━━━━━ Provided records

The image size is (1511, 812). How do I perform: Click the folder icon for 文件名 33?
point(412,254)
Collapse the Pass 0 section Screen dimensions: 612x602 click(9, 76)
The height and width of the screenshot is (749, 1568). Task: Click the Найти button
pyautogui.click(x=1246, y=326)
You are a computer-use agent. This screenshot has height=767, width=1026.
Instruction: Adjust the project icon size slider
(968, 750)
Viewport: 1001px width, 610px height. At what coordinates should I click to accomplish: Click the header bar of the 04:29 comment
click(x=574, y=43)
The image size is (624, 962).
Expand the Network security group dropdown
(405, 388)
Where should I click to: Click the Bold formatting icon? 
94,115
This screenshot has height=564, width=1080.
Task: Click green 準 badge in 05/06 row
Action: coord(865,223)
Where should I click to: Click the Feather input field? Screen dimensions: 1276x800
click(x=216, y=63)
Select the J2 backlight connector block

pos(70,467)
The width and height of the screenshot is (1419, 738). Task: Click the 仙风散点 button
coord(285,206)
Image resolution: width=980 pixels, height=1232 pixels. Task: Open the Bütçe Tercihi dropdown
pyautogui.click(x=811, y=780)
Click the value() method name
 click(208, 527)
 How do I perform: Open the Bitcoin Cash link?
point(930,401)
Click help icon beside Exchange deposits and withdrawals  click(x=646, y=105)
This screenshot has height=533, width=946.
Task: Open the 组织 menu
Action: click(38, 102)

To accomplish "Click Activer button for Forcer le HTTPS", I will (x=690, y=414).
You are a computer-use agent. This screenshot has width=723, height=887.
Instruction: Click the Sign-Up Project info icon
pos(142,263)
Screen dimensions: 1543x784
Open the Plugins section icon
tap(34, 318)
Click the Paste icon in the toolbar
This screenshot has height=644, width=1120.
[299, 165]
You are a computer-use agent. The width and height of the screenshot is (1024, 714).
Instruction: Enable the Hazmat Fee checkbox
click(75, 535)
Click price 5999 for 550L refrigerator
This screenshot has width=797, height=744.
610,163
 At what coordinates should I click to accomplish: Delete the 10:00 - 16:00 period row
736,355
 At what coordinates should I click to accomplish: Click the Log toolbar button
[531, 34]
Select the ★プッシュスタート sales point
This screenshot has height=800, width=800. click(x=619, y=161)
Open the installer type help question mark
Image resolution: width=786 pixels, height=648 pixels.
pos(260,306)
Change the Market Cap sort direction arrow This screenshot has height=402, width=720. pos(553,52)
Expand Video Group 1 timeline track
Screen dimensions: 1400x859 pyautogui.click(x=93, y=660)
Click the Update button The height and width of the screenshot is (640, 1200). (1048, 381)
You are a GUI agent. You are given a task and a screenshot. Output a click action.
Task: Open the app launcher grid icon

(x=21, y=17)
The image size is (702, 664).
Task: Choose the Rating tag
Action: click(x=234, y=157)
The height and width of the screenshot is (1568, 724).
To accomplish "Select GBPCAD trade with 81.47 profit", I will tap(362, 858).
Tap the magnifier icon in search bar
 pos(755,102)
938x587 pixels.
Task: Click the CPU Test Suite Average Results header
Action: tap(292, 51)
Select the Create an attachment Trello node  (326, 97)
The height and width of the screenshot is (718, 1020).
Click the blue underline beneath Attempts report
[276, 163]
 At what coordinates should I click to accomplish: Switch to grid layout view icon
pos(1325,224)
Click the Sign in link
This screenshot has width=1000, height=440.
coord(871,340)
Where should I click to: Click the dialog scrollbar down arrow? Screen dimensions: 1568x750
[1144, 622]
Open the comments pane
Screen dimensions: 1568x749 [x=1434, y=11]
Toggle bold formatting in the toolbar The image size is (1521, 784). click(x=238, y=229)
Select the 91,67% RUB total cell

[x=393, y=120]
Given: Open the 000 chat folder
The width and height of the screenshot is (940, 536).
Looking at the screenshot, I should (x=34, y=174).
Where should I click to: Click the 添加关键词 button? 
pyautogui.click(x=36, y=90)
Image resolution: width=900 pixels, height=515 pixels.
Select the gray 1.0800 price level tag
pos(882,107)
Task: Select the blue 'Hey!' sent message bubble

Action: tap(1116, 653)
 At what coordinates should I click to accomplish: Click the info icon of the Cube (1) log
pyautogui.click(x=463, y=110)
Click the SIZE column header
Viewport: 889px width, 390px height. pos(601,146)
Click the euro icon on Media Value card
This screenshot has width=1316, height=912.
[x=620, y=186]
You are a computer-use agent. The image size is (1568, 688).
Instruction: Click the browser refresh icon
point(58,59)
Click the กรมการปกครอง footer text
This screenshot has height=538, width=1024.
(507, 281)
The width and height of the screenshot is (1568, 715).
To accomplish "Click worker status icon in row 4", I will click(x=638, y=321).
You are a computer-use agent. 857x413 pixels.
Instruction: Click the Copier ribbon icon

━━━━━━━━━━

## Problem description
Print every row above again, line for line, without changing anything.

## Correct output
The image size is (1511, 812). How do I perform: Click the folder icon for 文件名 33?
point(412,254)
Collapse the Pass 0 section Screen dimensions: 612x602 click(9, 76)
The height and width of the screenshot is (749, 1568). Task: Click the Найти button
pyautogui.click(x=1246, y=326)
You are a computer-use agent. This screenshot has height=767, width=1026.
Instruction: Adjust the project icon size slider
(968, 750)
Viewport: 1001px width, 610px height. At what coordinates should I click to accomplish: Click the header bar of the 04:29 comment
click(x=574, y=43)
The image size is (624, 962).
Expand the Network security group dropdown
(405, 388)
Where should I click to: Click the Bold formatting icon? 
94,115
This screenshot has height=564, width=1080.
Task: Click green 準 badge in 05/06 row
Action: coord(865,223)
Where should I click to: Click the Feather input field? Screen dimensions: 1276x800
click(x=216, y=63)
Select the J2 backlight connector block

pos(70,467)
The width and height of the screenshot is (1419, 738). Task: Click the 仙风散点 button
coord(285,206)
Image resolution: width=980 pixels, height=1232 pixels. Task: Open the Bütçe Tercihi dropdown
pyautogui.click(x=811, y=780)
Click the value() method name
 click(208, 527)
 How do I perform: Open the Bitcoin Cash link?
point(930,401)
Click help icon beside Exchange deposits and withdrawals  click(x=646, y=105)
This screenshot has height=533, width=946.
Task: Open the 组织 menu
Action: click(38, 102)

To accomplish "Click Activer button for Forcer le HTTPS", I will (x=690, y=414).
You are a computer-use agent. This screenshot has width=723, height=887.
Instruction: Click the Sign-Up Project info icon
pos(142,263)
Screen dimensions: 1543x784
Open the Plugins section icon
tap(34, 318)
Click the Paste icon in the toolbar
This screenshot has height=644, width=1120.
[299, 165]
You are a computer-use agent. The width and height of the screenshot is (1024, 714).
Instruction: Enable the Hazmat Fee checkbox
click(75, 535)
Click price 5999 for 550L refrigerator
This screenshot has width=797, height=744.
610,163
 At what coordinates should I click to accomplish: Delete the 10:00 - 16:00 period row
736,355
 At what coordinates should I click to accomplish: Click the Log toolbar button
[531, 34]
Select the ★プッシュスタート sales point
This screenshot has height=800, width=800. click(x=619, y=161)
Open the installer type help question mark
Image resolution: width=786 pixels, height=648 pixels.
pos(260,306)
Change the Market Cap sort direction arrow This screenshot has height=402, width=720. pos(553,52)
Expand Video Group 1 timeline track
Screen dimensions: 1400x859 pyautogui.click(x=93, y=660)
Click the Update button The height and width of the screenshot is (640, 1200). (1048, 381)
You are a GUI agent. You are given a task and a screenshot. Output a click action.
Task: Open the app launcher grid icon

(x=21, y=17)
The image size is (702, 664).
Task: Choose the Rating tag
Action: click(x=234, y=157)
The height and width of the screenshot is (1568, 724).
To accomplish "Select GBPCAD trade with 81.47 profit", I will tap(362, 858).
Tap the magnifier icon in search bar
 pos(755,102)
938x587 pixels.
Task: Click the CPU Test Suite Average Results header
Action: tap(292, 51)
Select the Create an attachment Trello node  (326, 97)
The height and width of the screenshot is (718, 1020).
Click the blue underline beneath Attempts report
[276, 163]
 At what coordinates should I click to accomplish: Switch to grid layout view icon
pos(1325,224)
Click the Sign in link
This screenshot has width=1000, height=440.
coord(871,340)
Where should I click to: Click the dialog scrollbar down arrow? Screen dimensions: 1568x750
[1144, 622]
Open the comments pane
Screen dimensions: 1568x749 [x=1434, y=11]
Toggle bold formatting in the toolbar The image size is (1521, 784). click(x=238, y=229)
Select the 91,67% RUB total cell

[x=393, y=120]
Given: Open the 000 chat folder
The width and height of the screenshot is (940, 536).
Looking at the screenshot, I should (x=34, y=174).
Where should I click to: Click the 添加关键词 button? 
pyautogui.click(x=36, y=90)
Image resolution: width=900 pixels, height=515 pixels.
Select the gray 1.0800 price level tag
pos(882,107)
Task: Select the blue 'Hey!' sent message bubble

Action: tap(1116, 653)
 At what coordinates should I click to accomplish: Click the info icon of the Cube (1) log
pyautogui.click(x=463, y=110)
Click the SIZE column header
Viewport: 889px width, 390px height. pos(601,146)
Click the euro icon on Media Value card
This screenshot has width=1316, height=912.
[x=620, y=186]
You are a computer-use agent. The image size is (1568, 688).
Instruction: Click the browser refresh icon
point(58,59)
Click the กรมการปกครอง footer text
This screenshot has height=538, width=1024.
(507, 281)
The width and height of the screenshot is (1568, 715).
To accomplish "Click worker status icon in row 4", I will click(x=638, y=321).
You are a computer-use agent. 857x413 pixels.
Instruction: Click the Copier ribbon icon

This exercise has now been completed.